What is considered a catastrophic injury?
While a substantial number of Americans fall victim to different types of injuries each year, some injuries may be classified as catastrophic. These devastating injuries not only affect the people who are made to live with them on a daily basis, but they also transform the lives of the caretakers, who dedicate their lives looking after their injured loved ones. Whether a person has received significant brain trauma from a truck accident or paralysis from a slip-and-fall accident, their lives will never be the same.
Catastrophic injuries defined
A catastrophic injury changes the course of a person’s life, as it may cause brain damage, loss of sensation or movement, or a reduced ability to communicate. These injuries can range in severity; however, many involve extreme trauma, permanent disability, and even reduced longevity of life. A catastrophic injury may impact a person’s ability to work or have children, and will significantly alter their ultimate quality of life.
A shuttle bus driver recently underwent surgery to amputate his left leg above the knee and to repair his right leg after he was pinned between two buses while working at the Portland International Airport. According to KPHO News, the man was putting luggage into the back of his vehicle when another shuttle came up behind him. As the driver of the second bus exited his vehicle, it began to roll forward. Although he reentered the vehicle and tried to stop the rolling bus, he accidently applied the gas pedal, sending the bus lurching into the back of the victim. The catastrophically injured man has filed a $10 million lawsuit against the employer of the negligent shuttle bus driver.

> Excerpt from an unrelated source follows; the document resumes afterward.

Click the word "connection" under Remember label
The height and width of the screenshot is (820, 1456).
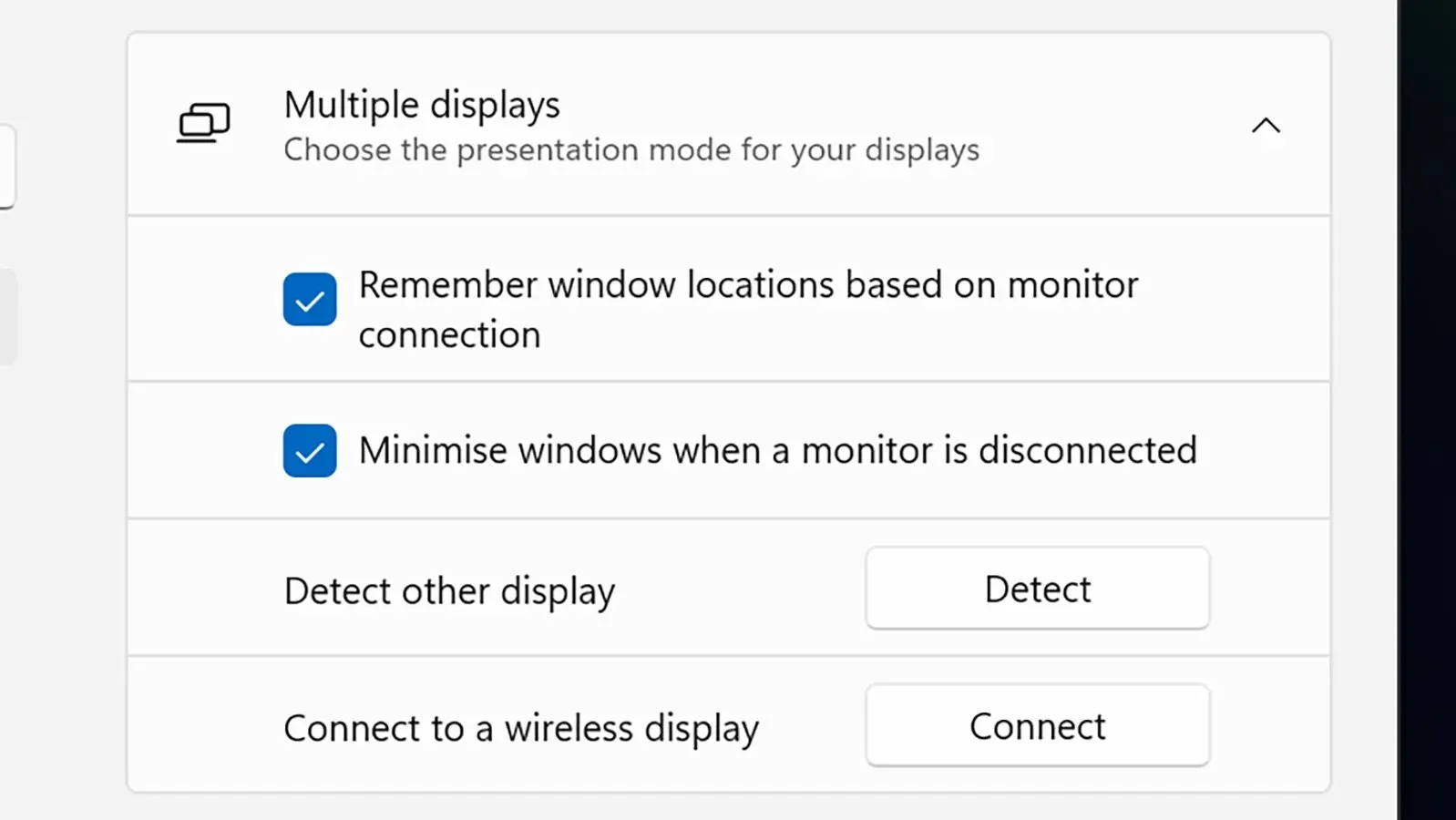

Types of catastrophic injuries
Although catastrophic injuries represent a broad range of injuries, many of them can be grouped into the following:
- Spinal cord injury may result in paraplegia, paralysis of the legs and lower body, or quadriplegia, paralysis of all four limbs, depending on where the injury occurred along the spinal cord.
- Brain injury may cause varying degrees of brain damage, as well as blindness, deafness or memory loss, according to the Centers for Disease Control and Prevention. Traumatic brain injuries are responsible for many neurological disorders as well.

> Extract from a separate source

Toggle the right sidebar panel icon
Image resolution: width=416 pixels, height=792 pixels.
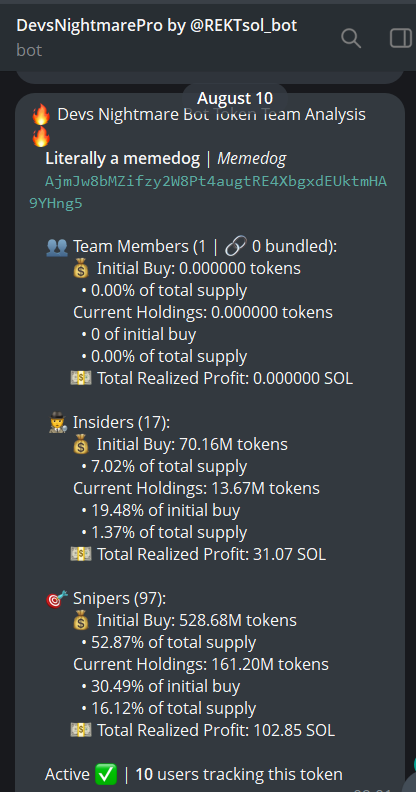click(x=401, y=38)

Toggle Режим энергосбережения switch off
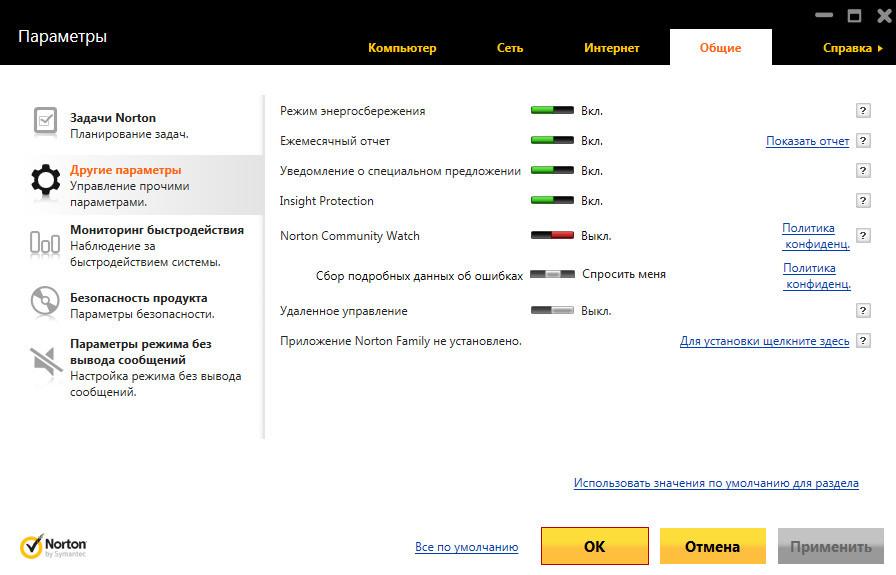pos(552,111)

- Accidental amputation occurs when a person immediately loses their limbs from a traumatic accident. A person may receive a serious injury that requires surgical amputation of their limbs after the accident occurs.
- Severe burns can come from motor vehicle or motorcycle accidents or a fire caused by another person’s negligence.
In addition to the physical pain and suffering, catastrophic injuries often involve severe mental trauma, such as depression, anxiety or post-traumatic stress disorder, as people attempt to deal with the aftermath of a tragedy.